On his return, Buchwald enrolled at the University of Southern California in Los Angeles on the G.I. Bill, despite not having graduated from high school. At USC he became managing editor of the campus magazine Wampus; he also wrote a column for the college newspaper, the Daily Trojan. The university permitted him to continue his studies after learning he had not graduated from high school, but deemed him ineligible for a degree. After establishing his national reputation and winning the Pulitzer Prize, he was invited as a commencement speaker in 1993 and received an honorary doctorate from the university.

In 1949, Buchwald left USC and bought a one-way ticket to Paris. He got a job as a correspondent for Variety in Paris. In January 1950, he took a sample column to the offices of the European edition of the New York Herald Tribune. Titled "Paris After Dark", it was filled with scraps of offbeat information about Parisian nightlife. Buchwald was hired and joined the editorial staff as a restaurant and nightclub reviewer. His column caught on quickly, and in 1951 Buchwald started another column, "Mostly About People". They were fused into one under the title "Europe's Lighter Side". Buchwald's columns soon began to attract readers on both sides of the Atlantic.

In postwar Paris, Buchwald met many American expatriate writers, going about with Janet Flanner, E.B. White, Allen Ginsberg, Gregory Corso, and Thornton Wilder. He also had brief encounters with the artist Pablo Picasso, writer Ernest Hemingway, directors Orson Welles and Mike Todd, actress Audrey Hepburn, and attorney Roy Cohn.

In November 1952, Buchwald wrote a column to amuse his linguistically sophisticated readers in retelling the story of the first Thanksgiving with the inclusion of translations, including fractured ones such as "Merci Donnant" for "Thanksgiving". Buchwald considered it his favorite column. He published it every Thanksgiving during his lifetime.

Buchwald enjoyed the notoriety he received when U.S. President Dwight Eisenhower's press secretary, James Hagerty, took seriously a spoof press conference report claiming that reporters asked questions about the president's breakfast habits. After Hagerty called his own conference to denounce the article as "unadulterated rot", Buchwald famously retorted, "Hagerty is wrong. I write adulterated rot." On August 24, 1959, Time magazine, in reviewing the history of the European edition of The Herald Tribune, reported that Buchwald's column had achieved an "institutional quality".

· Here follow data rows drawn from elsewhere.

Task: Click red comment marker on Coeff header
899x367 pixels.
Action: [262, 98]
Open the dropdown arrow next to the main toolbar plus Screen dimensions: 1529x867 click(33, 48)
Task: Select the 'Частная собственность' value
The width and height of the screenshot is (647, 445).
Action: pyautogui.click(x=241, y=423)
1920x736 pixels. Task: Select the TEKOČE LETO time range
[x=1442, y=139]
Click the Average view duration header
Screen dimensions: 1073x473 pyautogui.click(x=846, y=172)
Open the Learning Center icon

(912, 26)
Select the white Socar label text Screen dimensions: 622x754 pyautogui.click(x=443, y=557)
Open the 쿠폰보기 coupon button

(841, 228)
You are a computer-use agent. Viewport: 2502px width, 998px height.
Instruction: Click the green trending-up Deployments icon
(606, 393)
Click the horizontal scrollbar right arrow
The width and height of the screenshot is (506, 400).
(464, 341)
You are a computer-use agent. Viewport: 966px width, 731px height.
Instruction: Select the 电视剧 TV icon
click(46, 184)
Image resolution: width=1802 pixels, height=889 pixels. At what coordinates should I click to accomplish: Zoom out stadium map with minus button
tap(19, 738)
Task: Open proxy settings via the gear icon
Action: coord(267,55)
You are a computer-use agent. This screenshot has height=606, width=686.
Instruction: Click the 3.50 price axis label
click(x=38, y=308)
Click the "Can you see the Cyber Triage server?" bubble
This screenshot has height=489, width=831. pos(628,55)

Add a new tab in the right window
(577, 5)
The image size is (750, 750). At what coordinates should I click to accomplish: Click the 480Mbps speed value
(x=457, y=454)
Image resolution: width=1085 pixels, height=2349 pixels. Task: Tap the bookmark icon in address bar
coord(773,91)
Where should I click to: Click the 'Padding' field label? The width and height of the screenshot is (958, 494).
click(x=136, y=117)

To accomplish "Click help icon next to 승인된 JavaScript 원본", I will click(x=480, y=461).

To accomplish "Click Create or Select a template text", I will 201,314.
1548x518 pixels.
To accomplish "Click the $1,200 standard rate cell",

While in Paris, Buchwald became the only correspondent to substantively interview famous American singer Elvis Presley, who had entered the U.S. Army. They met at the Prince de Galles Hotel, where the soon-to-be Sergeant Presley was staying during a week-end off from his army stint in Germany. Presley's impromptu performances at the piano at Le Lido nightclub, as well as his singing for the showgirls after most of the customers had left, became legendary after Buchwald included it in his memoir, I'll Always Have Paris (1995).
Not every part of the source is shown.